My team is divided into three roles: Cloud Engineer, DevOps, and Data Engineer.
One day, a Data Engineer teammate requested: “I want to receive an alert when an Airflow DAG fails.”

You can check DAG execution status in the Airflow Web UI, but there was no direct way to receive failure alerts.
I found some Prometheus-based dashboard examples, but none focused specifically on failure alerts.

So in the end, I implemented it myself — Discovery → Item Prototype → Trigger Prototype.
This post explains how I monitored Airflow DAG status using Zabbix in an on-prem Kubernetes environment.
As long as Zabbix can communicate with the Airflow REST API, this method applies equally to on-prem Kubernetes, cloud environments, or VMs.

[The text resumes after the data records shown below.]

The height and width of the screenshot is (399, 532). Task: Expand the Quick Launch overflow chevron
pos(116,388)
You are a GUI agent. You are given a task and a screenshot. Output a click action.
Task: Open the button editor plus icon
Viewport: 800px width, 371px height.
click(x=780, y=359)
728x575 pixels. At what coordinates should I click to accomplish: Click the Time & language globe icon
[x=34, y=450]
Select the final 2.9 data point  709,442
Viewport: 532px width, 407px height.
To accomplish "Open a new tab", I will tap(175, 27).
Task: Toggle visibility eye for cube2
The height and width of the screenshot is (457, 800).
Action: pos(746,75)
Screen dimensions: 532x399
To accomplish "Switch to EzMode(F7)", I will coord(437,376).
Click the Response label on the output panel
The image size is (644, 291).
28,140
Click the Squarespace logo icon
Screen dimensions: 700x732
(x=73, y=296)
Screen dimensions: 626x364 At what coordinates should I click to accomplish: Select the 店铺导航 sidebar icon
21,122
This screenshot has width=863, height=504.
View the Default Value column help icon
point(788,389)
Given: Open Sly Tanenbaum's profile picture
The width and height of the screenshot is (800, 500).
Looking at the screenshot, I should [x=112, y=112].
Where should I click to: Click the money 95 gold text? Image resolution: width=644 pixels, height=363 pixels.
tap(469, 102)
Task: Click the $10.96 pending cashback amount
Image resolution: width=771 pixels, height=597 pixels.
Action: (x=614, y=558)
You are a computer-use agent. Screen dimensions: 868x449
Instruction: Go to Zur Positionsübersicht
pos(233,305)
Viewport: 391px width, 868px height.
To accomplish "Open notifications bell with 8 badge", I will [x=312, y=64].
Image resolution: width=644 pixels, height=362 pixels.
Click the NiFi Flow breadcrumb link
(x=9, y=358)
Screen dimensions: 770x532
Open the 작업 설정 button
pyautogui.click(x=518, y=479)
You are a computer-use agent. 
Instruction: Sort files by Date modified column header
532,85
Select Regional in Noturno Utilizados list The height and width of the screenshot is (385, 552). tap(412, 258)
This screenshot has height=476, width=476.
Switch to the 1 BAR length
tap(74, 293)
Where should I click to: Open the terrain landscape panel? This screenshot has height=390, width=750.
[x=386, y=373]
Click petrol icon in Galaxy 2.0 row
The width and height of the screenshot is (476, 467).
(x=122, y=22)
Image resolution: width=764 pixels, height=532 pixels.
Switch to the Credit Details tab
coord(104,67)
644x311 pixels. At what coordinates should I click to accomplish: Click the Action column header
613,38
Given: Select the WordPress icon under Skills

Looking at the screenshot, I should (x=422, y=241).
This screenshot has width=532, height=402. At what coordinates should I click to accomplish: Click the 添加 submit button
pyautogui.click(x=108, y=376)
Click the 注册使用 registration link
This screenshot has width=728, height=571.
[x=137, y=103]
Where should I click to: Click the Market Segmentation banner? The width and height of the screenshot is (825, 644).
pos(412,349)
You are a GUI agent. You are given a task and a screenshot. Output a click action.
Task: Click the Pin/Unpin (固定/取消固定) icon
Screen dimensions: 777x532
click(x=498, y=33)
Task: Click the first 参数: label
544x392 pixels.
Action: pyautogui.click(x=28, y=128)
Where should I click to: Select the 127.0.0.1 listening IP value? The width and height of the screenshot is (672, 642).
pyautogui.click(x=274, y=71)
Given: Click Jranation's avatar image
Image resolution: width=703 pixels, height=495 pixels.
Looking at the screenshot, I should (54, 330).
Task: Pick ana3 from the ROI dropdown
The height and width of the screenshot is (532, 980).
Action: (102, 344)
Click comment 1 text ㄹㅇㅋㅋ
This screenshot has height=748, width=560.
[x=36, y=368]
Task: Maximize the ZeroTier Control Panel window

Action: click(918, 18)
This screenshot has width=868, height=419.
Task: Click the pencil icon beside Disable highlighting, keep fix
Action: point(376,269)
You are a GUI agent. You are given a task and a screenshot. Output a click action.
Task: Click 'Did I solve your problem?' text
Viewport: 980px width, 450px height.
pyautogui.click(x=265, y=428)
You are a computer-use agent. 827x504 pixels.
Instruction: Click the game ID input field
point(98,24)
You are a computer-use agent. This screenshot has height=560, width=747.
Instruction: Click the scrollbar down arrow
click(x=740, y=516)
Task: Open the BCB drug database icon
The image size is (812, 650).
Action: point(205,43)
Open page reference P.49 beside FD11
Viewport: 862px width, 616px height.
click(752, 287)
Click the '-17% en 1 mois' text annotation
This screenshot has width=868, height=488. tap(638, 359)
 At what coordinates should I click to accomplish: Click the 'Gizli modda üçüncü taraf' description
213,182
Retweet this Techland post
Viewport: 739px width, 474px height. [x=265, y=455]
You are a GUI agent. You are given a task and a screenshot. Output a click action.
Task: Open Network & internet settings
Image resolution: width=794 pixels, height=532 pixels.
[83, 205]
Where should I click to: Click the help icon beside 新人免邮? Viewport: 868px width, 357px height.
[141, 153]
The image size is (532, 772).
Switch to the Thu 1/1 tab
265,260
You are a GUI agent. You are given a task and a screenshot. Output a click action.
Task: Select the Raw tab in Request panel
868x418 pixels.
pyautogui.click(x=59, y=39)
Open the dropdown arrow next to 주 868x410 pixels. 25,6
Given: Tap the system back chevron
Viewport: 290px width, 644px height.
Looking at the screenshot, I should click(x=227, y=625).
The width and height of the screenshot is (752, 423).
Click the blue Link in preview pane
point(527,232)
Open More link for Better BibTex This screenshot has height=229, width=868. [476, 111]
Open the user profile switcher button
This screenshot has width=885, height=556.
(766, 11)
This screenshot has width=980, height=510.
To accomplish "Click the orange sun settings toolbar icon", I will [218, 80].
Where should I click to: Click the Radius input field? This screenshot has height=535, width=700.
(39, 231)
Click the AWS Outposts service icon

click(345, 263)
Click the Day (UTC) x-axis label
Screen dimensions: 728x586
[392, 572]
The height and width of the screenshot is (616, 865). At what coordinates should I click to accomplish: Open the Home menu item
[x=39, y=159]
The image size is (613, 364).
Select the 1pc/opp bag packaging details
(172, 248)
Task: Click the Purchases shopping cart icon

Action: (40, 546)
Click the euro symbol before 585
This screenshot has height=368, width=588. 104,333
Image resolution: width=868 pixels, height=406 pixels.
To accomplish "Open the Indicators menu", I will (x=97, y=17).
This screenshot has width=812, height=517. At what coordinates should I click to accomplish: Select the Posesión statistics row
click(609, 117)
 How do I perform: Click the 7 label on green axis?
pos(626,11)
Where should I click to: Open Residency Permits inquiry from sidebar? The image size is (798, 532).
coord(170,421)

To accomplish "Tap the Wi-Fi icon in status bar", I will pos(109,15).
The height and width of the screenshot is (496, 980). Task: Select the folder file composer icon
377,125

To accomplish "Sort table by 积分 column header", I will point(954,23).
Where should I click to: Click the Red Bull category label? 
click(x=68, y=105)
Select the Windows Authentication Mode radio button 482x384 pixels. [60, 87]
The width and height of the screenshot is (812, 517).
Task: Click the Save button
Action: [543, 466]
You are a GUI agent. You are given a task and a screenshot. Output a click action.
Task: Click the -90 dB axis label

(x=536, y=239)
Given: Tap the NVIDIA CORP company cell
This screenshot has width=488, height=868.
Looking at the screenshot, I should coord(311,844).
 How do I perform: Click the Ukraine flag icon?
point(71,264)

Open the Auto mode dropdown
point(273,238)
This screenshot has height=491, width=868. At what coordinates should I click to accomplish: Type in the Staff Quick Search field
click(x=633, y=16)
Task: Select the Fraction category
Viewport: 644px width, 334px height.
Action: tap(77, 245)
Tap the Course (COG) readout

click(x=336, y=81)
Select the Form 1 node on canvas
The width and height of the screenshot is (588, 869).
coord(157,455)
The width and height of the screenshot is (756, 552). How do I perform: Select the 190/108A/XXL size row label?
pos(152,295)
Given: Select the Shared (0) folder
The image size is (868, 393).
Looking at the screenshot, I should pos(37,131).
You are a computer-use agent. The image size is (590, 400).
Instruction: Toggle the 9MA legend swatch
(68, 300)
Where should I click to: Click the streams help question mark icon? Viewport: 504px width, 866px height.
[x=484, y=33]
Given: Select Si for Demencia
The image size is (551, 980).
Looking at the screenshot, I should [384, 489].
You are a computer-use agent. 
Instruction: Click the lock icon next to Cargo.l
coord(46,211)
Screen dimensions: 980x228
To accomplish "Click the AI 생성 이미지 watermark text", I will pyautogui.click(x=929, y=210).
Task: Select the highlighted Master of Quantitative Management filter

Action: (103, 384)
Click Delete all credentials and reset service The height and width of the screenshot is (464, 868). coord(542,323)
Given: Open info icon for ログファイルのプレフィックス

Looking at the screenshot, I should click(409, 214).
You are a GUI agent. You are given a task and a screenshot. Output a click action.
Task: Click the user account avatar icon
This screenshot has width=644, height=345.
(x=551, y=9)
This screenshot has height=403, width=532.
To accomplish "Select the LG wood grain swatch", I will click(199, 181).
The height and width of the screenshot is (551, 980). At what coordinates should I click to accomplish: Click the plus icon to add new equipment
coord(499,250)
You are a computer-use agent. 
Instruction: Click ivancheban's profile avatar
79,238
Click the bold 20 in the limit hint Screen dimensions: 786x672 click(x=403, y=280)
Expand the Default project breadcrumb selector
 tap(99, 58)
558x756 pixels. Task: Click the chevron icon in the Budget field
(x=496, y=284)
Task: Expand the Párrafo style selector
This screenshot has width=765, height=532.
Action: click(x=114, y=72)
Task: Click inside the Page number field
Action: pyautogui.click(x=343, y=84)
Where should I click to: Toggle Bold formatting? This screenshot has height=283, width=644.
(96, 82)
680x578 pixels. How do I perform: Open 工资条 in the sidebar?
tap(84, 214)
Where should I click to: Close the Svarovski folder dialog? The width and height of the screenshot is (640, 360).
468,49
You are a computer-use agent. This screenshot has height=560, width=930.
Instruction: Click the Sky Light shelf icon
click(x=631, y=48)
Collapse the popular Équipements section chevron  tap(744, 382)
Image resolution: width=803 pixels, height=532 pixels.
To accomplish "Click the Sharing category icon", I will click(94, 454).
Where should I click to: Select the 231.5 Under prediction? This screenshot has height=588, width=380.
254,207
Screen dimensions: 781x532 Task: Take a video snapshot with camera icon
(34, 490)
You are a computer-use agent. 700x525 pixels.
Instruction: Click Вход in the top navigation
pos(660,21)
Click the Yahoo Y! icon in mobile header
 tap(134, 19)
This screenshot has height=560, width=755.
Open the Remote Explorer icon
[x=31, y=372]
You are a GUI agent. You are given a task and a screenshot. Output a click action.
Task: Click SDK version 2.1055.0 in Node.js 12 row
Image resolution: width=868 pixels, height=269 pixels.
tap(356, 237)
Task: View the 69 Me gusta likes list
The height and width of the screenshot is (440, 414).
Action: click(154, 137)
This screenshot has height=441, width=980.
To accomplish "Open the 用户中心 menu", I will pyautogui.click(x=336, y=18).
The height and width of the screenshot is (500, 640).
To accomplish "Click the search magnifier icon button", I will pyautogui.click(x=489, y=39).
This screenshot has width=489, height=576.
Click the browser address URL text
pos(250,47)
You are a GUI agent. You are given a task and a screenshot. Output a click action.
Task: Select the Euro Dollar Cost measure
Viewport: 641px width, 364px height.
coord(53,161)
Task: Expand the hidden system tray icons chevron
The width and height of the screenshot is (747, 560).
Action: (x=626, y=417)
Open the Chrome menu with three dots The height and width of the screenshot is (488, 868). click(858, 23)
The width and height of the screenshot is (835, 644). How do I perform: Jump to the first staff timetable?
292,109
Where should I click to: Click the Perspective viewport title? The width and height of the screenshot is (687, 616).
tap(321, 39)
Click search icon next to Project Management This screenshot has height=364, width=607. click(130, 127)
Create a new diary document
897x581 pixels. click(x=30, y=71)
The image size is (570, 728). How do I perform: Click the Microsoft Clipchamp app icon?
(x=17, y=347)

I will not describe Zabbix Agent or other general configurations here.


Why DAG alerts alone are not enough

A failed DAG is a problem, but the more fundamental issue is when Airflow itself stops functioning normally.

If the Scheduler stops, DAGs never start.
If the Metadata DB connection breaks, the whole system freezes.
If the Triggerer process dies, any event-based DAG won’t run at all.

In other words:

  • DAG failure alerts = symptoms
  • Airflow health alerts = root cause

You need both to detect issues quickly and respond properly.


Concept

  1. Periodically collect DAG IDs from the Airflow REST API.
  2. Query each DAG’s latest execution result from the API.
  3. If the latest execution is failed, trigger a Zabbix alert.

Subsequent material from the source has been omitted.